- [WORK INSTRUCTIONS] Leave out the images and set down the records below exactly.

(Data extracted from a collection)
----
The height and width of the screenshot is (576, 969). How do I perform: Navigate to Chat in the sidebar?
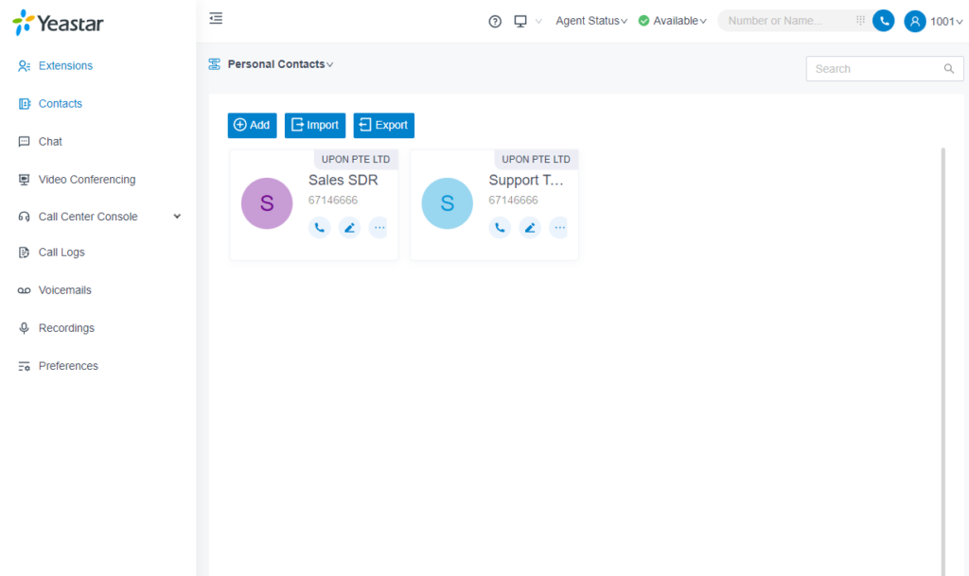pyautogui.click(x=23, y=141)
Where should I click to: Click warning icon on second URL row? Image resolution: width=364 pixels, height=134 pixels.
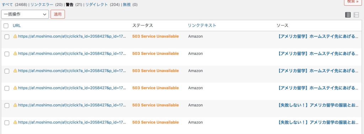tap(15, 54)
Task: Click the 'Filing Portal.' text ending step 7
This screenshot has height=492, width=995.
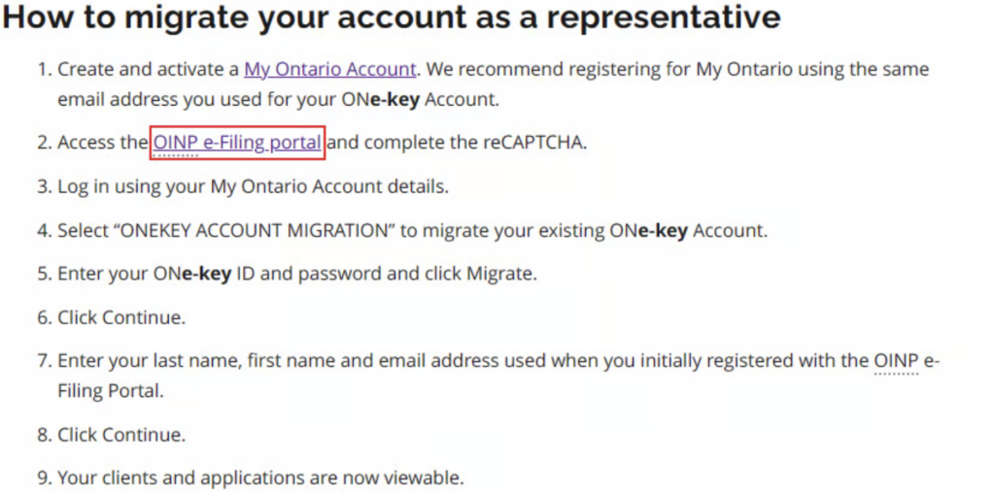Action: 111,391
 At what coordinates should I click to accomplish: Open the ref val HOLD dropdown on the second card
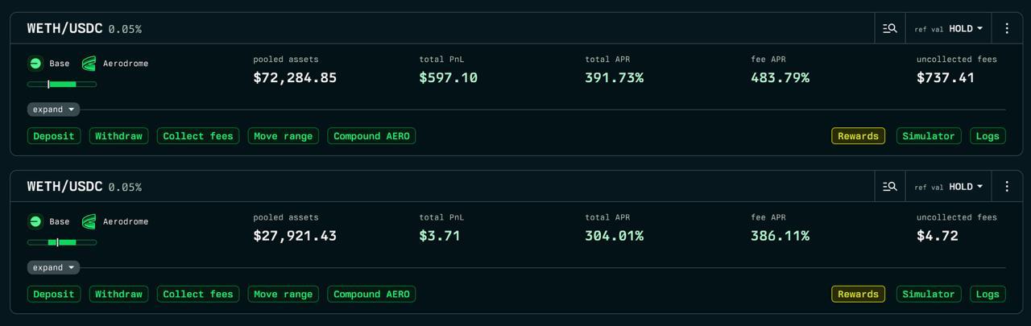(949, 187)
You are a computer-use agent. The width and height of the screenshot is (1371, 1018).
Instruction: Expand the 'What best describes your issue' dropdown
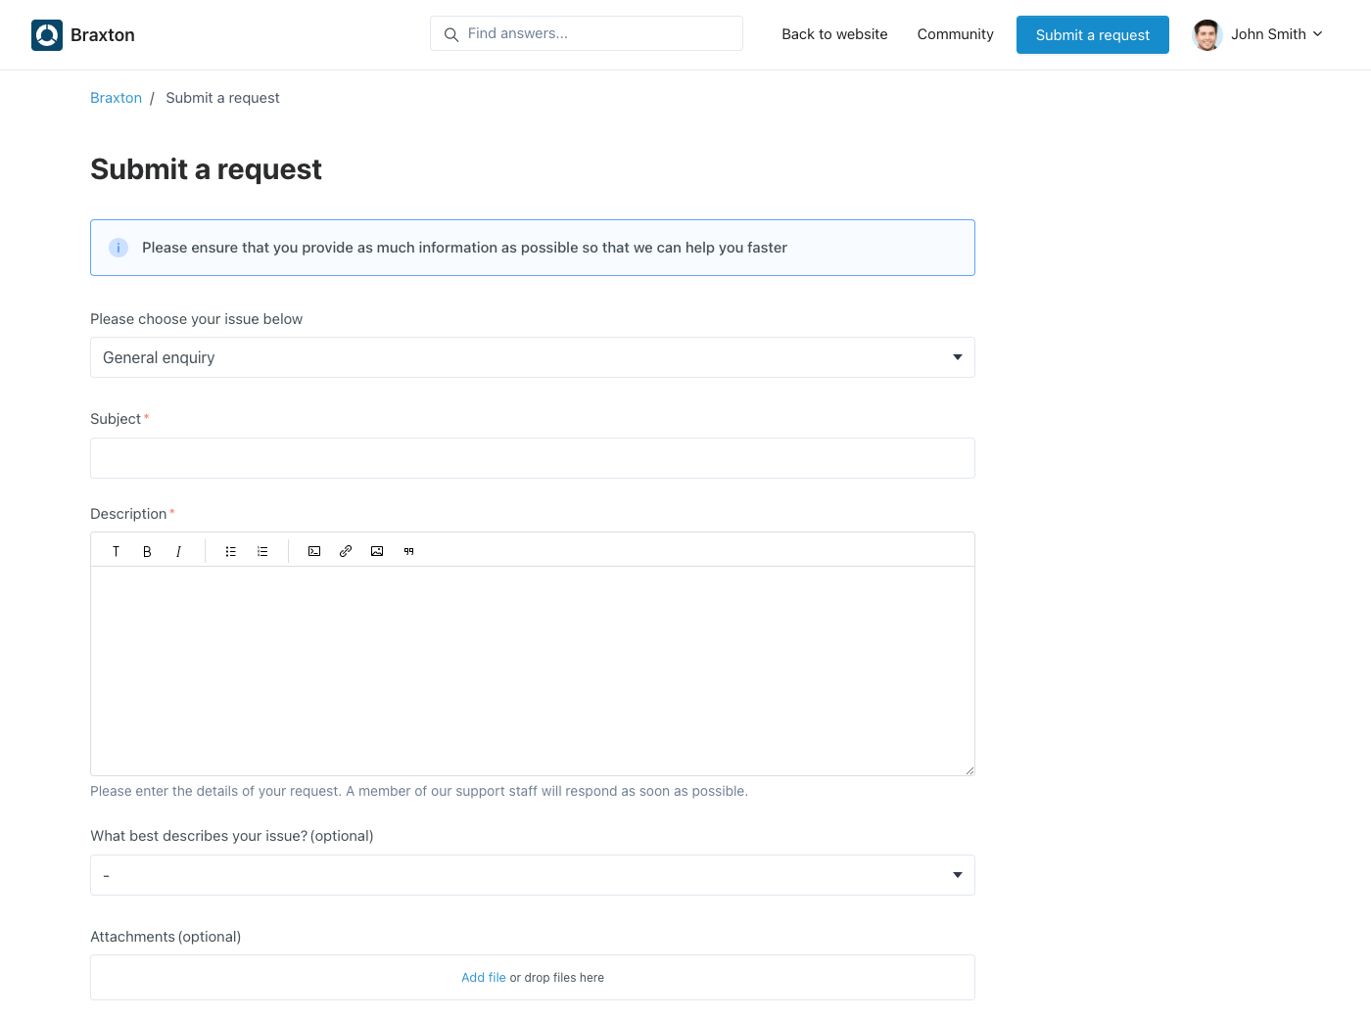tap(532, 875)
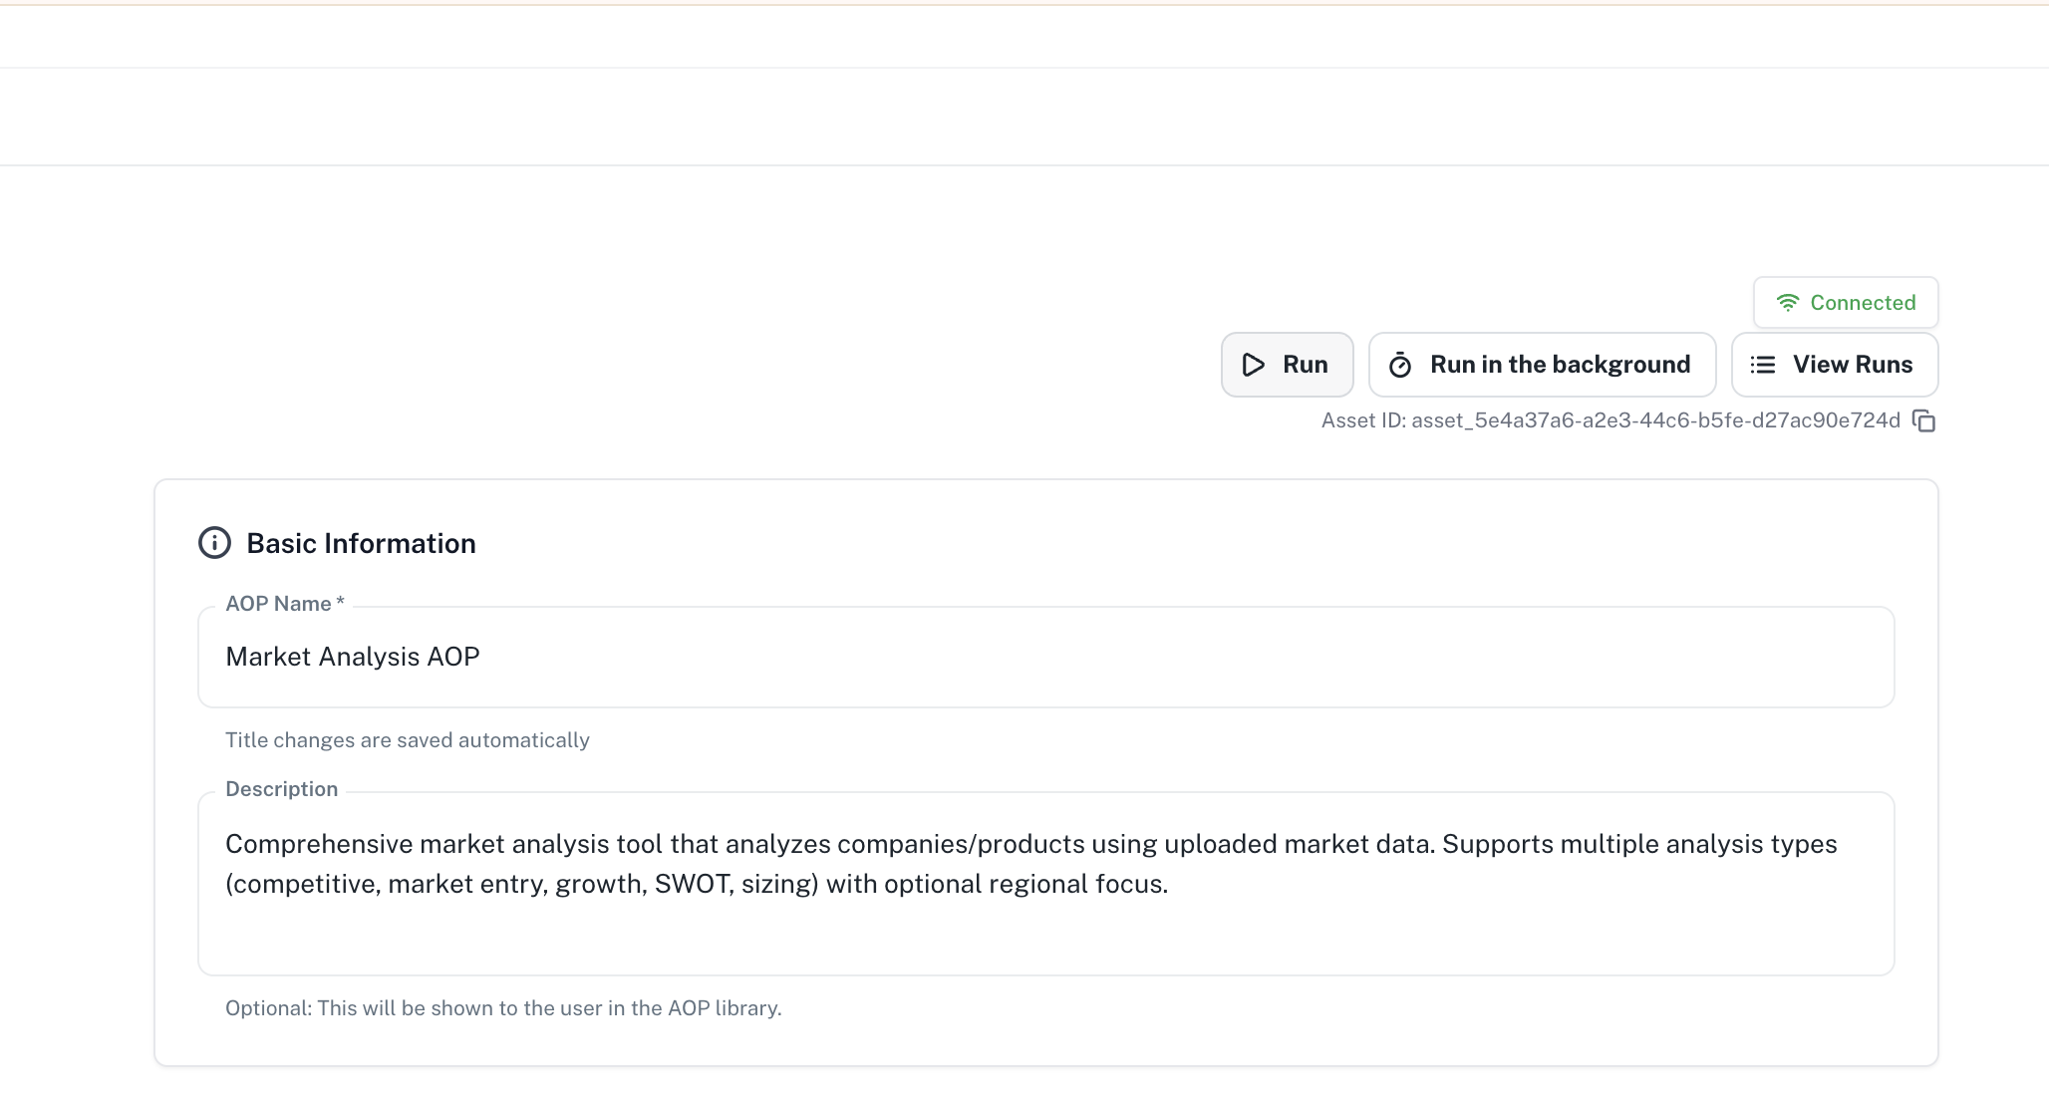Click the wifi icon in Connected badge
Screen dimensions: 2049x1100
(1788, 303)
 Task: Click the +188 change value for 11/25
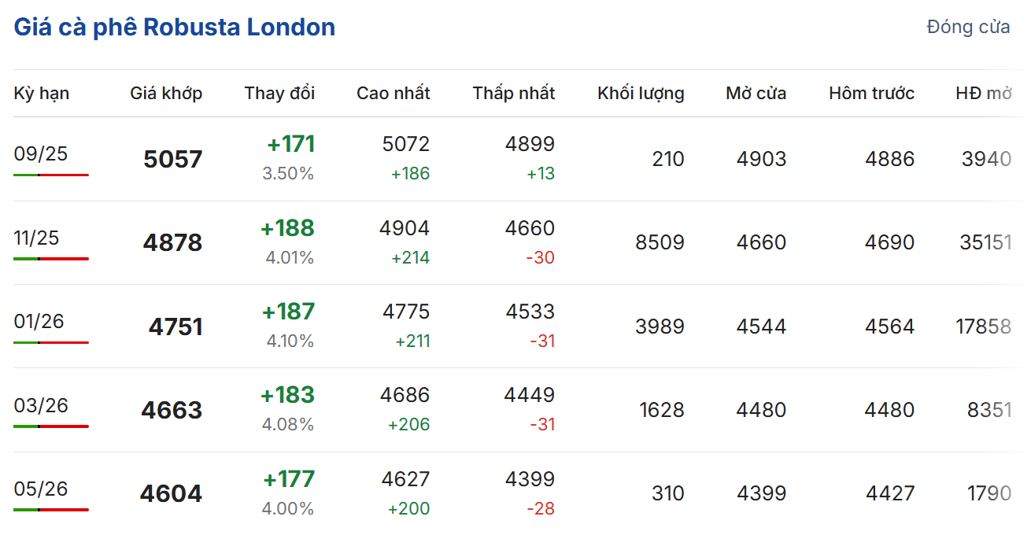tap(287, 228)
----
- [SOLUTION TO THIS EXERCISE]
The height and width of the screenshot is (576, 969). How do I perform: Navigate to Chat in the sidebar?
pyautogui.click(x=23, y=141)
Where should I click to: Click warning icon on second URL row? Image resolution: width=364 pixels, height=134 pixels.
tap(15, 54)
Task: Click the 'Filing Portal.' text ending step 7
This screenshot has height=492, width=995.
Action: 111,391
 At what coordinates should I click to accomplish: Open the ref val HOLD dropdown on the second card
(949, 187)
You are a computer-use agent. The width and height of the screenshot is (1371, 1018).
Instruction: Expand the 'What best describes your issue' dropdown
tap(532, 875)
Click the wifi icon in Connected badge
Screen dimensions: 2049x1100
(1788, 303)
 Task: Click the +188 change value for 11/25
tap(287, 228)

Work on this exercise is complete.